>> begin Available data

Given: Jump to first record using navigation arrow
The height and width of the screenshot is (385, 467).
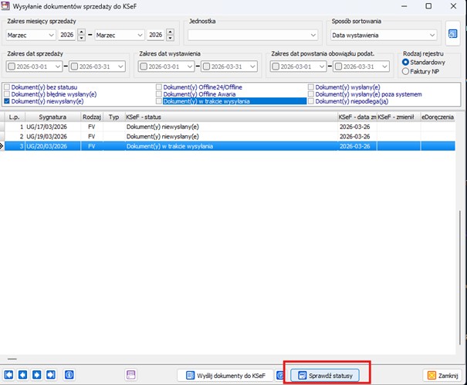Looking at the screenshot, I should 9,375.
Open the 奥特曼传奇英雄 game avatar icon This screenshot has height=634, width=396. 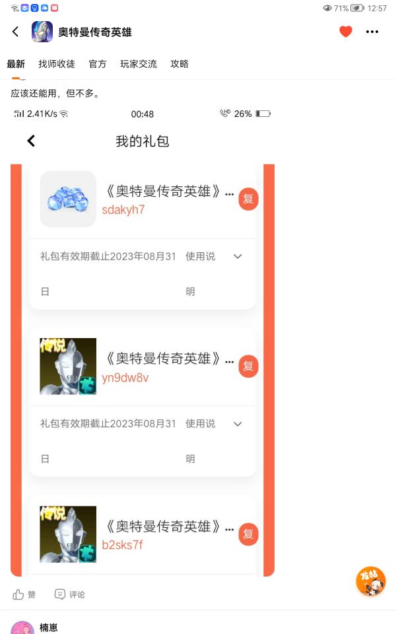pyautogui.click(x=42, y=32)
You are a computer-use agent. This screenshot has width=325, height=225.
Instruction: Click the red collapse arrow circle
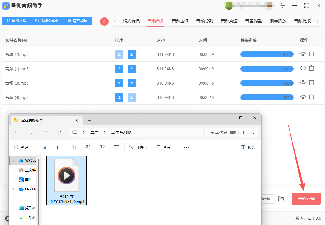[104, 21]
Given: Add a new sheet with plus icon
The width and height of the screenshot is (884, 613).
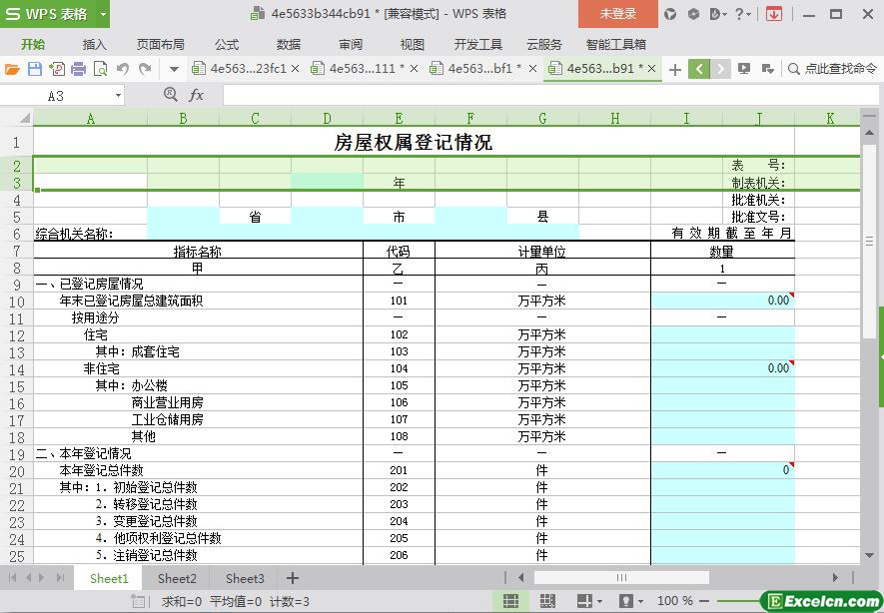Looking at the screenshot, I should [293, 578].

>> end Available data

_Task to complete_
Rewrite the lines from the one containing "Given: Add a new sheet with plus icon" through the end of the lines, inclusive, replacing "new sheet" with "blank sheet" and leaving everything else the same. Leave the pictures out.

_Output of the task_
Given: Add a blank sheet with plus icon
The width and height of the screenshot is (884, 613).
Looking at the screenshot, I should [293, 578].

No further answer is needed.